A checklist for estate planning
By following this estate-planning checklist, you can rest easier, knowing that if you die or
become incapacitated, your final wishes will be known.

ƒ Create an inventory of your tangible and intangible assets. This should include
vehicles, real estate, financial accounts and investments, health savings accounts,
life insurance policies, business ownerships, retirement plans, collectibles, and more.
Include the estimated worth of each item. Also, list any outstanding liabilities, such as
mortgages, lines of credit or other debts that you haven’t paid off yet. This will help the
executor of your estate to notify any creditors in the event of your death.
ƒ Plan for your loved ones’ needs. This includes writing a will if you don’t already have
one. (There are online options for creating a will, if needed.) When you write your will,
name a guardian for your children, as well as a backup guardian. Determine if you need
life insurance—and how much.
ƒ Clarify your legal directives. Executors, trusts, financial power of attorney, and medical
care directives are important parts of estate planning. An executor is the person, bank,
or trust company named in the will to carry out your wishes and settle the estate. A trust
designates where portions of your estate go, eliminating the need for probate. A financial
power of attorney designates someone to manage your finances if you become medically

unable to carry out those duties yourself. A medical care directive—or living will—details
your medical preferences if you become unable to make those decisions. You may
want to designate someone to make medical-related decisions for you (if you become
incapacitated) by giving them a medical power of attorney. You may benefit from having
different people representing your medical and financial interests to avoid potential
conflicts of interest, as well as a backup for each.
ƒ Review your beneficiaries. Don’t leave beneficiary sections blank in your paperwork—
including retirement plans and insurance products. Check older documents and/
or accounts to see if your beneficiaries need to be updated. Also, name contingent
beneficiaries in case a primary beneficiary dies before you do.
ƒ Regularly reassess your estate plan. Circumstances change, whether it’s marriage,
divorce, a growing family, the death of a loved one, tax laws, or financial situations.
Updating your estate plan may take some time, but will be worth it.
ƒ Consider whether you should hire a professional. Will-writing options are available
online and through software programs, and may be a good choice for those with smaller
estates and uncomplicated plans. They generally account for IRS and state-specific
requirements, and use an interview process to walk you through the steps. Make sure
you do some research first to ensure they comply with federal and state laws. If you
need more peace of mind than a software program can provide, you may benefit from
consulting with an estate attorney, who may also recommend a tax advisor.

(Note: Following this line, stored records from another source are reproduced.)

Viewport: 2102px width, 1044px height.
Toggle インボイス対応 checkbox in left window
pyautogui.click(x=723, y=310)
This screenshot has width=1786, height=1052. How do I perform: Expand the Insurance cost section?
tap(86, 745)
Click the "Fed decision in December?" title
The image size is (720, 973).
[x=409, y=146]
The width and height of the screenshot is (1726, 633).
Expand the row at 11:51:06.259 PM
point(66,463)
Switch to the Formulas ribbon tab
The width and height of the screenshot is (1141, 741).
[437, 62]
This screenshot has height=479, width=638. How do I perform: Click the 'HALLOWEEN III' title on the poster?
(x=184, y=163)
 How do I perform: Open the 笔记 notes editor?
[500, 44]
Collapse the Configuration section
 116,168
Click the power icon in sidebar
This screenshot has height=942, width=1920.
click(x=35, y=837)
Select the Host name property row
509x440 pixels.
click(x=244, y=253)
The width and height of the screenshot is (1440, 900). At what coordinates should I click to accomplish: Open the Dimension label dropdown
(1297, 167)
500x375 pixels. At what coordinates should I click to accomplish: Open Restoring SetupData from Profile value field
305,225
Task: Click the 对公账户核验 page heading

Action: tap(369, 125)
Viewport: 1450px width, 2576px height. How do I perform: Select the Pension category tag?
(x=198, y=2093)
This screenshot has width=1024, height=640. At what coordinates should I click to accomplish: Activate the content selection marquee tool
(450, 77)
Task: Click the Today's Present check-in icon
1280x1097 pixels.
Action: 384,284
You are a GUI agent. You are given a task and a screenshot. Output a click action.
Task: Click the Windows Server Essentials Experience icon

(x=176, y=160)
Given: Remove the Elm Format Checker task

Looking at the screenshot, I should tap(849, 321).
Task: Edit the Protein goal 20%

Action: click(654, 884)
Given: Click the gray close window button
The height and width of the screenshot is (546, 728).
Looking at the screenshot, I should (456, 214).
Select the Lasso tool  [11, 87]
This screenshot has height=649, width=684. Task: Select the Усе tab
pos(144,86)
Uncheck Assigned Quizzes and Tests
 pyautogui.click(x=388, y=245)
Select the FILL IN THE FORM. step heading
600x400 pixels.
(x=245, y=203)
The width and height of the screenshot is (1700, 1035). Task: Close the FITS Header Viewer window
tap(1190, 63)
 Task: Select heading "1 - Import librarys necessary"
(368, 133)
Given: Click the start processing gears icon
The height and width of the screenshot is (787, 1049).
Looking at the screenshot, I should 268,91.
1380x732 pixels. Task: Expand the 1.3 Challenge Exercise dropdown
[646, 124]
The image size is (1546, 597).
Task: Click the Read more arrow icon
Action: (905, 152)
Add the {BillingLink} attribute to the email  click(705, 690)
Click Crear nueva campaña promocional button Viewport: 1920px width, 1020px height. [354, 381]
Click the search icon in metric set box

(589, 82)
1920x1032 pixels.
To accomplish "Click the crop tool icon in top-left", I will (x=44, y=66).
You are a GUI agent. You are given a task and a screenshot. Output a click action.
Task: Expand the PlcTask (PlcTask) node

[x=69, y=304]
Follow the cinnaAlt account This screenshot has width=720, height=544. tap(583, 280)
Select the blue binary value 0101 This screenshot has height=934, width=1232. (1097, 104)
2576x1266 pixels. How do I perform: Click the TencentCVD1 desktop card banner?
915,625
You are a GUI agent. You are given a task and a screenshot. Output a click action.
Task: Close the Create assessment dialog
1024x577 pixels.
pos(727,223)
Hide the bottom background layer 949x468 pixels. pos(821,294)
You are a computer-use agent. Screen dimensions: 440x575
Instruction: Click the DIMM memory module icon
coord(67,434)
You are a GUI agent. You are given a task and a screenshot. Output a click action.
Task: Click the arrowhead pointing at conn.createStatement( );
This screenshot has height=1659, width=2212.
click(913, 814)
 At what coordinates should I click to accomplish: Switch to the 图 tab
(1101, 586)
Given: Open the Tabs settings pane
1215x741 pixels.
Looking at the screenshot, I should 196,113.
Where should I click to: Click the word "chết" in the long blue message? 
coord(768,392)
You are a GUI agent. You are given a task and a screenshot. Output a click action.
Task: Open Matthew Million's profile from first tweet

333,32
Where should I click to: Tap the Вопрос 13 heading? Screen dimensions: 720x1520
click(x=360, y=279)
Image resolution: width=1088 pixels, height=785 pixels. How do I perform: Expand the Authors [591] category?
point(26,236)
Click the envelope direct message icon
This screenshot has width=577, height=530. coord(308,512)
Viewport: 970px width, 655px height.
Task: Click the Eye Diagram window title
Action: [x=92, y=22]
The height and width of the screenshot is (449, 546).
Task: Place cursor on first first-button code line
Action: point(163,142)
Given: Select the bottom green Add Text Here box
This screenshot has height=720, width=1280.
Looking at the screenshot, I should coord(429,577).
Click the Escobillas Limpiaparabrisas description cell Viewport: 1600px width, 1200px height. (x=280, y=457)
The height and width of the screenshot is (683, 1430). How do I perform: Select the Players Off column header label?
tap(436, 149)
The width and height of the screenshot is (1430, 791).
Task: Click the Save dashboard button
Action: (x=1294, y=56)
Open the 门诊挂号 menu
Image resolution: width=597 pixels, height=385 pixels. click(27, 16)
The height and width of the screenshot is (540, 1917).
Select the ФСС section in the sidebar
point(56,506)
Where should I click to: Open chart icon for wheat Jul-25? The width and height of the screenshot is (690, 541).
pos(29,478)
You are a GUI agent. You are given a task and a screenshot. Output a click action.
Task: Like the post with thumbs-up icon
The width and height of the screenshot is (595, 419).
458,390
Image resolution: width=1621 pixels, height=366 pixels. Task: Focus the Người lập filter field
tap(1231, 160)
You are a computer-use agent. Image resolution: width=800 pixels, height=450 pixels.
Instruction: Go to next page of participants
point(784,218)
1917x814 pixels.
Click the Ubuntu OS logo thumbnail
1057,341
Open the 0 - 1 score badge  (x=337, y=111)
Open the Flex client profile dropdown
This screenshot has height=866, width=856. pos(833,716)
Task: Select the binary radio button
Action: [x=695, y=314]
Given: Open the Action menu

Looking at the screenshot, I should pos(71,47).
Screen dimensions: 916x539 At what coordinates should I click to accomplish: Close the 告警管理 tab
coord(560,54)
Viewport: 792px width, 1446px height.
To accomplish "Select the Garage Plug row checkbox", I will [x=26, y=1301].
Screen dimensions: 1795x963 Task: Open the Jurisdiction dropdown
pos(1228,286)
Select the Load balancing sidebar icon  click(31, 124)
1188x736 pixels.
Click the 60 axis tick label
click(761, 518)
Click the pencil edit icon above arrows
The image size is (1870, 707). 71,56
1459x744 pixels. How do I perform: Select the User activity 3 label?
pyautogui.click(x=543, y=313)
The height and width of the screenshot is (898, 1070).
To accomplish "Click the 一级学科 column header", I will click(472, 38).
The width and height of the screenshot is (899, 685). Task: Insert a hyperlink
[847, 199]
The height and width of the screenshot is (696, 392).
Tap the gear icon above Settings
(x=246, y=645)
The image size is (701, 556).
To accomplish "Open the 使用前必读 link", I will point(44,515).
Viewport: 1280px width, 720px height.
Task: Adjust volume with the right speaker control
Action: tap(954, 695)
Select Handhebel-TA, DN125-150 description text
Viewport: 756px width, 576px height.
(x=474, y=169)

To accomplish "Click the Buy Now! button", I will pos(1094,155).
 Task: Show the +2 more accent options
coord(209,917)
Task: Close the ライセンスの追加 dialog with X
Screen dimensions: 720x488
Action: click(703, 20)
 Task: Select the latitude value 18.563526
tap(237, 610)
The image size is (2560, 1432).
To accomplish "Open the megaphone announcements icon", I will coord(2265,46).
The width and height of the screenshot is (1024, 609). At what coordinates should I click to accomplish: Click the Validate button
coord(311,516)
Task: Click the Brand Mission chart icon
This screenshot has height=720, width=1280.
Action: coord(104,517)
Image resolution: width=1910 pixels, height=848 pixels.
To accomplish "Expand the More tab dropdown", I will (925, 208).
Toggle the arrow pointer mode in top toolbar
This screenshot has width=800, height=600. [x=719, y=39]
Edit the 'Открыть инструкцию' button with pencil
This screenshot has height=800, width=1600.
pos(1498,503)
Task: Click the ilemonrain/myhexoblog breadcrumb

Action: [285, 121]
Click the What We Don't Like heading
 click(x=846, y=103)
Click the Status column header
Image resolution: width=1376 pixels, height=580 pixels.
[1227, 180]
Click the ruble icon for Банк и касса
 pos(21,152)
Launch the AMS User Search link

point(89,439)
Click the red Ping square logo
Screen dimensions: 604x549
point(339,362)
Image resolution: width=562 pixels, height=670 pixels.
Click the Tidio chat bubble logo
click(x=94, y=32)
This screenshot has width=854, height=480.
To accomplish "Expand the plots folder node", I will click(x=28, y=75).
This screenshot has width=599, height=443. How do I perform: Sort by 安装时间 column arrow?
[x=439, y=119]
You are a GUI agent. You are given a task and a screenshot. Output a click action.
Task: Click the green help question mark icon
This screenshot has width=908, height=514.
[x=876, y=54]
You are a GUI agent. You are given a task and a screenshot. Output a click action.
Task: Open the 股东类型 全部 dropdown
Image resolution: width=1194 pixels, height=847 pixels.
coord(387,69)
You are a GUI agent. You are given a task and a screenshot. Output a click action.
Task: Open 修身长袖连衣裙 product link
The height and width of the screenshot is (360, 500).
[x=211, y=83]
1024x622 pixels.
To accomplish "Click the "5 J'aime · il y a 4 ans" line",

Start your estate planning sooner, rather than later
If you’ve postponed your estate planning because you’re young or don’t have much for
someone to inherit, consider how difficult it may be for your survivors to go through
probate, which is an expensive, time-consuming, and intrusive process. You may not have
the assets and potential heirs of billionaire Howard Hughes, but he died without a will and
it took more than 34 years to settle his estate
2. For more incentives to write a will, read the
Forbes article
“Horror Stories: When You Die Without A Will.”

Important Disclosures

This material is for general information only and is not intended to provide specific advice or recommendations for any individual. There is no assurance that the views
or strategies discussed are suitable for all investors or will yield positive outcomes. Investing involves risks including possible loss of principal.
This material was prepared by LPL Financial.
Securities and advisory services offered through LPL Financial (LPL), a registered investment advisor and broker-dealer (member FINRA/SIPC). Insurance products
are offered through LPL or its licensed affiliates. To the extent you are receiving investment advice from a separately registered independent investment advisor that is not an
LPL Financial affiliate, please note LPL Financial makes no representation with respect to such entity.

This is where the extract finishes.